VFX and much of anything else being spawned into the game world needs an explicitly established point of origin, as is made obvious by the very mod(s) you bring up, or else you'll get an error and the thing won't spawn or, depending on the engine, it may just spawn the thing at the default world coordinates of x0,y0,z0. These points are almost always established through the placement and existence of a game entity/game object into the game world.
Those objects will often be placed by a dev directly into the game world in the game engine editor if they are to activate/spawn in a predetermined or predictable location, spawning/activating when the map loads or at a scripted or triggered time.

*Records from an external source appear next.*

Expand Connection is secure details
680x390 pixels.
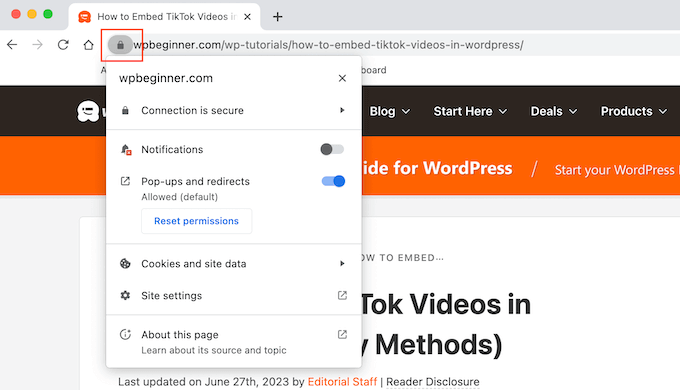tap(234, 110)
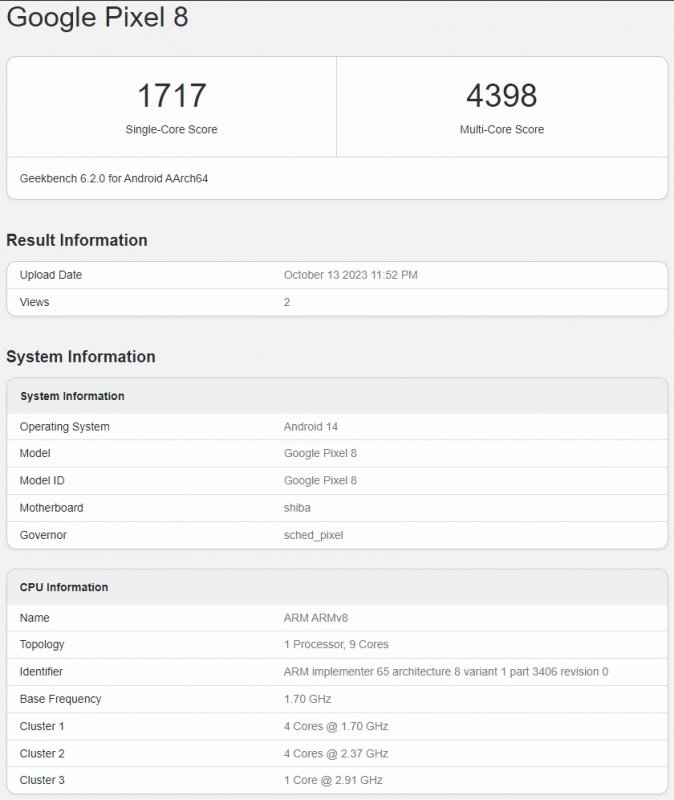Image resolution: width=674 pixels, height=800 pixels.
Task: Click the Google Pixel 8 page title
Action: point(97,17)
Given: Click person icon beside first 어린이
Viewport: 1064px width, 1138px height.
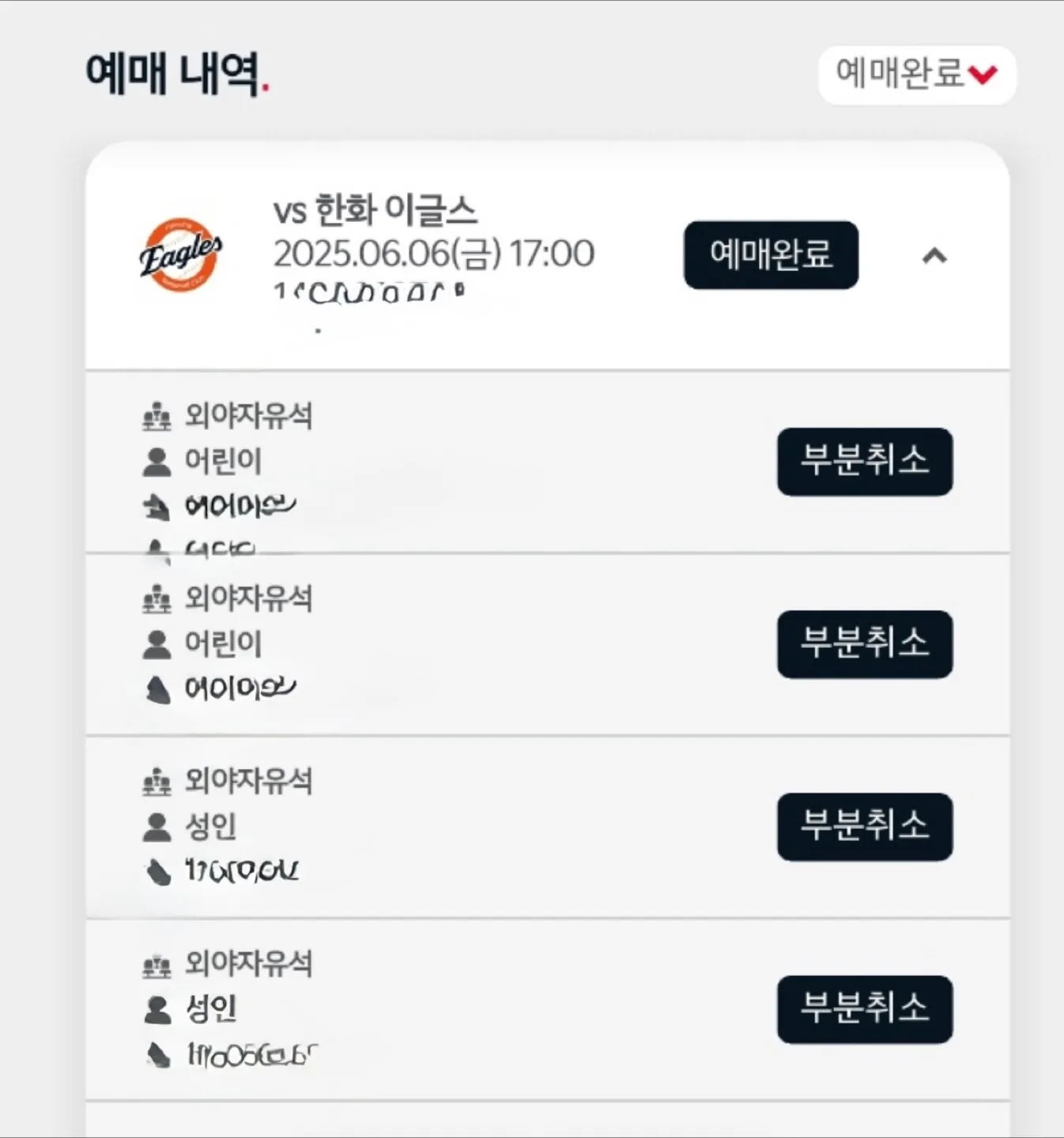Looking at the screenshot, I should click(157, 462).
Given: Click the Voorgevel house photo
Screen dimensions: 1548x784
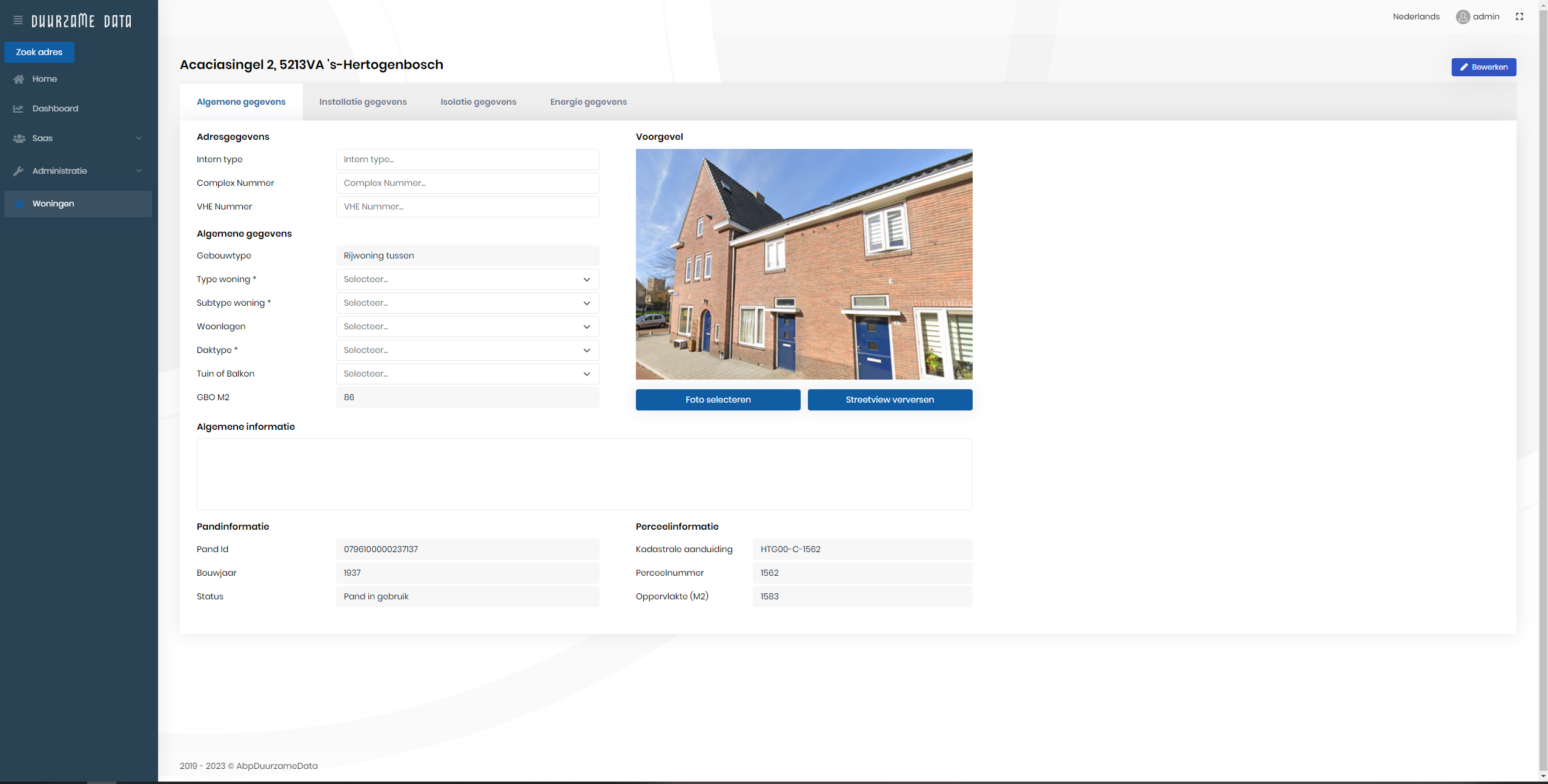Looking at the screenshot, I should click(x=804, y=265).
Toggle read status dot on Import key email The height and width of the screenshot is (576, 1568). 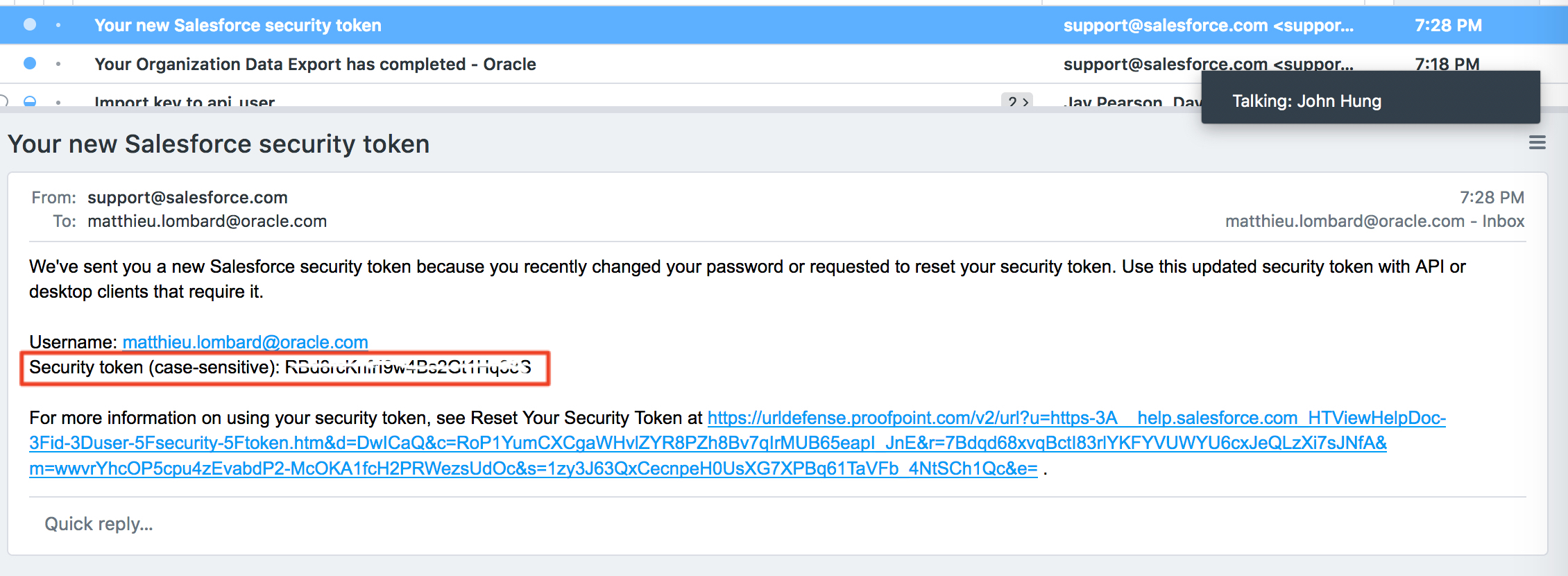pos(30,101)
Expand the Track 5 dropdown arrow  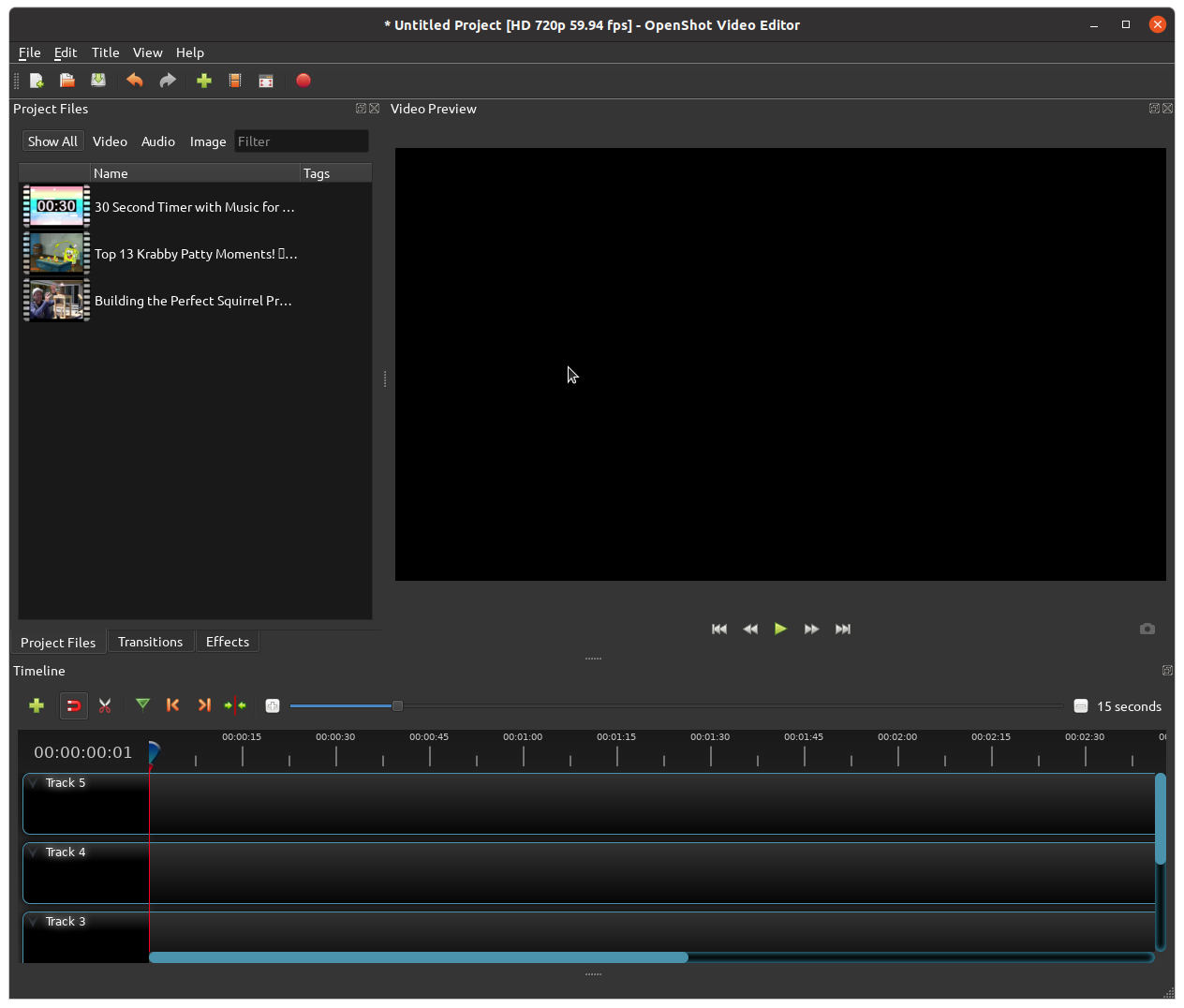pos(34,783)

If the thing is to be spawned at a known relative location, such as on the player's weapon, but at an indeterminate time, an existing game object will be referenced by the entity as the point of origin such as the animation bone in/for the weapon being referenced by a vfx file as the point of origin for something like making flames engulf the weapon.
When something has to be spawned at an indeterminate time and location, such as would be the case of having an axe appear in the ground at the current location that the player is standing when a certain attack ability is used and the axe stays there for a specified amount of time before being disappearing, that requires the game engine to dynamically generate a brand new entity/game object into the game world to mark the desired location and be used as a point of origin.
Therein lies the problem, that the game engine has to create on-the-fly a brand new entity into the game world to be used as a reference point and more entities existing requires more system resources. Again, it has nothing to do with the number of files in the vfx package, the number of referenced points of origin, the color of the vfx, the scale of the vfx, whether the vfx is referencing one art file or another or any of that stuff. It is about needing to generate and place a whole new game entity into the game world.
In regards to your old Holmgang yank animation bit, no it requires multiple reference locations, not just a single one. Just the chain vfx for the animation requires two points. How would you draw the line for the chain without two reference points? You can't. The animation requires two, the player and the target. Doing the same general animation but with the axe sticking in the ground idea is the same, minimum of two reference points, the player and the axe in the ground. The difference is that with the old Holmgang, the second point, the target, already existed in the game world; while with the axe in the ground one, a new entity had to be generated into the game world in the engine requiring additional system resources.
As for why the data-miners and modders may be calling them "stacks", it's likely because they are used to using database-centric terminology and extracting data into tables and organizing it into data stacks for easy parsing and so they just generally call such organized groupings of data "stacks". If just viewing these datafiles as a database or dataset, I guess you could refer to them as data stacks but in an actual game development environment they aren't called that, at least not in my experience.
To wrap this all up, even though I am pointing out that you don't know what you are talking about on this topic, that isn't necessarily a condemnation of you. The vast majority of people have little to no knowledge of the ins and outs of game development since most have no actual experience doing it. That's fine, to be expected and shouldn't be something to hold against somebody. At the same time, when you don't know about something you should act from a place that acknowledges that and takes that into account instead of trying to bluster your way through to a false sense of subject matter expertise.